**WHAT THE EXERCISE ASKS**:
The answer should be an exact copy of the lines from the one with "Where should I click to: Click the Lat: -83.21" through the end of the listing below, with no other lines.

**DATA IN THIS EXERCISE**:
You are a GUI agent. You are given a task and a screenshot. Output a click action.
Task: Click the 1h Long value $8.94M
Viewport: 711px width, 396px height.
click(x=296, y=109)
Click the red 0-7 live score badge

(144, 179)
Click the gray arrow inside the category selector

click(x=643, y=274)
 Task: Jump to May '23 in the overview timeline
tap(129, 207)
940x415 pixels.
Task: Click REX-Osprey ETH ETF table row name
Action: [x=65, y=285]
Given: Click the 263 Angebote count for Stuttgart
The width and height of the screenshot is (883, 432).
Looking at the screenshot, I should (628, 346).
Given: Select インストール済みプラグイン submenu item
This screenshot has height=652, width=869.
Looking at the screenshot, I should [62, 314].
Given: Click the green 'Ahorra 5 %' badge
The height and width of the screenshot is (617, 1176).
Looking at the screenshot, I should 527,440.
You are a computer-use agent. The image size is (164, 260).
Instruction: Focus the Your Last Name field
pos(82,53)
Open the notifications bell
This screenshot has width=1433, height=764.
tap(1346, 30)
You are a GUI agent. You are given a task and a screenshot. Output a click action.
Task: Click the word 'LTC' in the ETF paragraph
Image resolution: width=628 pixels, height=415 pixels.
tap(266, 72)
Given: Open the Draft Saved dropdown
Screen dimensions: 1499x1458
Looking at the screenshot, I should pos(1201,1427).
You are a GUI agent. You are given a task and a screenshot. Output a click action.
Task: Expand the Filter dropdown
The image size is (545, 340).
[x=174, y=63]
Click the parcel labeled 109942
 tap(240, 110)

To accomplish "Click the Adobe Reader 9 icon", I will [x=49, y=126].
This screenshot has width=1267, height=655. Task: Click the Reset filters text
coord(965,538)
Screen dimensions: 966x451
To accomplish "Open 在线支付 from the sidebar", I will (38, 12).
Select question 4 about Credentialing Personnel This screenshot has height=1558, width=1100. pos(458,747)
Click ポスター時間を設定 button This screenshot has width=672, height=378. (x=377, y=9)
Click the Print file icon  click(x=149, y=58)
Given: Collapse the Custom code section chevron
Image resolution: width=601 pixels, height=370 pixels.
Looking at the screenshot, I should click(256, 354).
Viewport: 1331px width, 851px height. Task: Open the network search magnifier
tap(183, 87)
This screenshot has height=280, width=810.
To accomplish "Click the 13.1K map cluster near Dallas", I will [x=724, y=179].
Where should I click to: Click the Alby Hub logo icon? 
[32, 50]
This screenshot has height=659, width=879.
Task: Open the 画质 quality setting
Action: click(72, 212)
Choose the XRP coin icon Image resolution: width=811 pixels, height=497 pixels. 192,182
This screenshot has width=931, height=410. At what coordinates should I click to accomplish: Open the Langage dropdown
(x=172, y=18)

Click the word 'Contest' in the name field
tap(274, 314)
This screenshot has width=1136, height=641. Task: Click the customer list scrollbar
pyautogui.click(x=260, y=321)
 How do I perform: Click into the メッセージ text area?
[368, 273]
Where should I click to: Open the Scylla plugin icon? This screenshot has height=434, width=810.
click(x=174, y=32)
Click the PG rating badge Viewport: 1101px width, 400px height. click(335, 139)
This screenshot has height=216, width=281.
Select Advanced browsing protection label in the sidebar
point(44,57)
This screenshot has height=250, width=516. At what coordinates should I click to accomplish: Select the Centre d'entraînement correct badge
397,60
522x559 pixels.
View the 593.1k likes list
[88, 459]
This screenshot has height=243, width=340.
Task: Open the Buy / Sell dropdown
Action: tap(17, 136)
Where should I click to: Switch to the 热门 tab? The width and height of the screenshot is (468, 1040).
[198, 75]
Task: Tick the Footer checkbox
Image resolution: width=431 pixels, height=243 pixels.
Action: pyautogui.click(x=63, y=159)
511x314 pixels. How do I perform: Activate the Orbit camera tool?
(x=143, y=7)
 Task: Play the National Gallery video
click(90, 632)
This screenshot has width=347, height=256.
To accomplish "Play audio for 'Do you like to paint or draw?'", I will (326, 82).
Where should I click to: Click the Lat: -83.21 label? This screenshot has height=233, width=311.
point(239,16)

**RESULT OF THIS EXERCISE**:
Where should I click to: Click the Lat: -83.21 label? This screenshot has height=233, width=311.
point(239,16)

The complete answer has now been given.